Work instruction -
Nothing in the entries may change when they are transcribed.

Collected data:

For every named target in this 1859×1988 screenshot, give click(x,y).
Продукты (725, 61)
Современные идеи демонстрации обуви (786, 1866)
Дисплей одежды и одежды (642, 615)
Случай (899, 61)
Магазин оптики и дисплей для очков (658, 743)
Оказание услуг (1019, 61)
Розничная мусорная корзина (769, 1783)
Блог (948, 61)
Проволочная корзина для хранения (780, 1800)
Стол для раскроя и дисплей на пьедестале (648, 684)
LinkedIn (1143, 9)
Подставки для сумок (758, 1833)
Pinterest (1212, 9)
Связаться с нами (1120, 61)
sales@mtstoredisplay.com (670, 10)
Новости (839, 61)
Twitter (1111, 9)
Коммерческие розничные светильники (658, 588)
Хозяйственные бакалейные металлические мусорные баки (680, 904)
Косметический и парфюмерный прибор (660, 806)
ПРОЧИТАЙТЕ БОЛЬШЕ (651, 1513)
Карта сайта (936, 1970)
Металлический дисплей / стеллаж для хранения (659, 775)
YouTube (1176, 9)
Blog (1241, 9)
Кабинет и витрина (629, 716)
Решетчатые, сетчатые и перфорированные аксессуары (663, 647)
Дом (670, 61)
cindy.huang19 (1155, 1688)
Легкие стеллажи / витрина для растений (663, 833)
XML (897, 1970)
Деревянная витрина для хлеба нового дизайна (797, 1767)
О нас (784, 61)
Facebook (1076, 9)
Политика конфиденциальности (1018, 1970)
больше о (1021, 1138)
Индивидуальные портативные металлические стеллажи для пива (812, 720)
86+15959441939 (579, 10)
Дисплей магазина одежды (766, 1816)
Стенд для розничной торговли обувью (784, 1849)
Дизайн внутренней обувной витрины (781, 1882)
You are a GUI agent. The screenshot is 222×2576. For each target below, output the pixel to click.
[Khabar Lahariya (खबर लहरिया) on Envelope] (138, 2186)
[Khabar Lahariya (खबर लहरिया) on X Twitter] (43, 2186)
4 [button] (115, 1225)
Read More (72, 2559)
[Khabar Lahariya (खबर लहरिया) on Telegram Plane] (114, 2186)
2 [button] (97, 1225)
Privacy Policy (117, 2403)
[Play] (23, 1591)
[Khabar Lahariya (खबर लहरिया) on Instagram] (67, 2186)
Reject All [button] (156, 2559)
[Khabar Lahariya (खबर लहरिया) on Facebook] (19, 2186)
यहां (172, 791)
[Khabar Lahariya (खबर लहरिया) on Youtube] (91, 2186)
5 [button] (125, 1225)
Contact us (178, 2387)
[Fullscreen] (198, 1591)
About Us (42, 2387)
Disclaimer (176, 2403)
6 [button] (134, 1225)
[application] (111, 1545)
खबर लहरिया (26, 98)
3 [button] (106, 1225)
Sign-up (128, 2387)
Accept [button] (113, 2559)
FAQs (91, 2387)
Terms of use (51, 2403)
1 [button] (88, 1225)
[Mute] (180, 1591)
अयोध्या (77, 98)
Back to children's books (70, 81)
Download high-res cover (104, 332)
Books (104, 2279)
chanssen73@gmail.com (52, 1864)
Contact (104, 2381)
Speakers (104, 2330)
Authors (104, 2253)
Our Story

Worked solution -
For every named target in this 1859×1988 screenshot, give click(x,y).
Продукты (725, 61)
Современные идеи демонстрации обуви (786, 1866)
Дисплей одежды и одежды (642, 615)
Случай (899, 61)
Магазин оптики и дисплей для очков (658, 743)
Оказание услуг (1019, 61)
Розничная мусорная корзина (769, 1783)
Блог (948, 61)
Проволочная корзина для хранения (780, 1800)
Стол для раскроя и дисплей на пьедестале (648, 684)
LinkedIn (1143, 9)
Подставки для сумок (758, 1833)
Pinterest (1212, 9)
Связаться с нами (1120, 61)
sales@mtstoredisplay.com (670, 10)
Новости (839, 61)
Twitter (1111, 9)
Коммерческие розничные светильники (658, 588)
Хозяйственные бакалейные металлические мусорные баки (680, 904)
Косметический и парфюмерный прибор (660, 806)
ПРОЧИТАЙТЕ БОЛЬШЕ (651, 1513)
Карта сайта (936, 1970)
Металлический дисплей / стеллаж для хранения (659, 775)
YouTube (1176, 9)
Blog (1241, 9)
Кабинет и витрина (629, 716)
Решетчатые, сетчатые и перфорированные аксессуары (663, 647)
Дом (670, 61)
cindy.huang19 (1155, 1688)
Легкие стеллажи / витрина для растений (663, 833)
XML (897, 1970)
Деревянная витрина для хлеба нового дизайна (797, 1767)
О нас (784, 61)
Facebook (1076, 9)
Политика конфиденциальности (1018, 1970)
больше о (1021, 1138)
Индивидуальные портативные металлические стеллажи для пива (812, 720)
86+15959441939 (579, 10)
Дисплей магазина одежды (766, 1816)
Стенд для розничной торговли обувью (784, 1849)
Дизайн внутренней обувной витрины (781, 1882)
You are a GUI agent. The screenshot is 222×2576. For each target below, output the pixel to click.
[Khabar Lahariya (खबर लहरिया) on Envelope] (138, 2186)
[Khabar Lahariya (खबर लहरिया) on X Twitter] (43, 2186)
4 [button] (115, 1225)
Read More (72, 2559)
[Khabar Lahariya (खबर लहरिया) on Telegram Plane] (114, 2186)
2 [button] (97, 1225)
Privacy Policy (117, 2403)
[Play] (23, 1591)
[Khabar Lahariya (खबर लहरिया) on Instagram] (67, 2186)
Reject All [button] (156, 2559)
[Khabar Lahariya (खबर लहरिया) on Facebook] (19, 2186)
यहां (172, 791)
[Khabar Lahariya (खबर लहरिया) on Youtube] (91, 2186)
5 [button] (125, 1225)
Contact us (178, 2387)
[Fullscreen] (198, 1591)
About Us (42, 2387)
Disclaimer (176, 2403)
6 [button] (134, 1225)
[application] (111, 1545)
खबर लहरिया (26, 98)
3 [button] (106, 1225)
Sign-up (128, 2387)
Accept [button] (113, 2559)
FAQs (91, 2387)
Terms of use (51, 2403)
1 [button] (88, 1225)
[Mute] (180, 1591)
अयोध्या (77, 98)
Back to children's books (70, 81)
Download high-res cover (104, 332)
Books (104, 2279)
chanssen73@gmail.com (52, 1864)
Contact (104, 2381)
Speakers (104, 2330)
Authors (104, 2253)
Our Story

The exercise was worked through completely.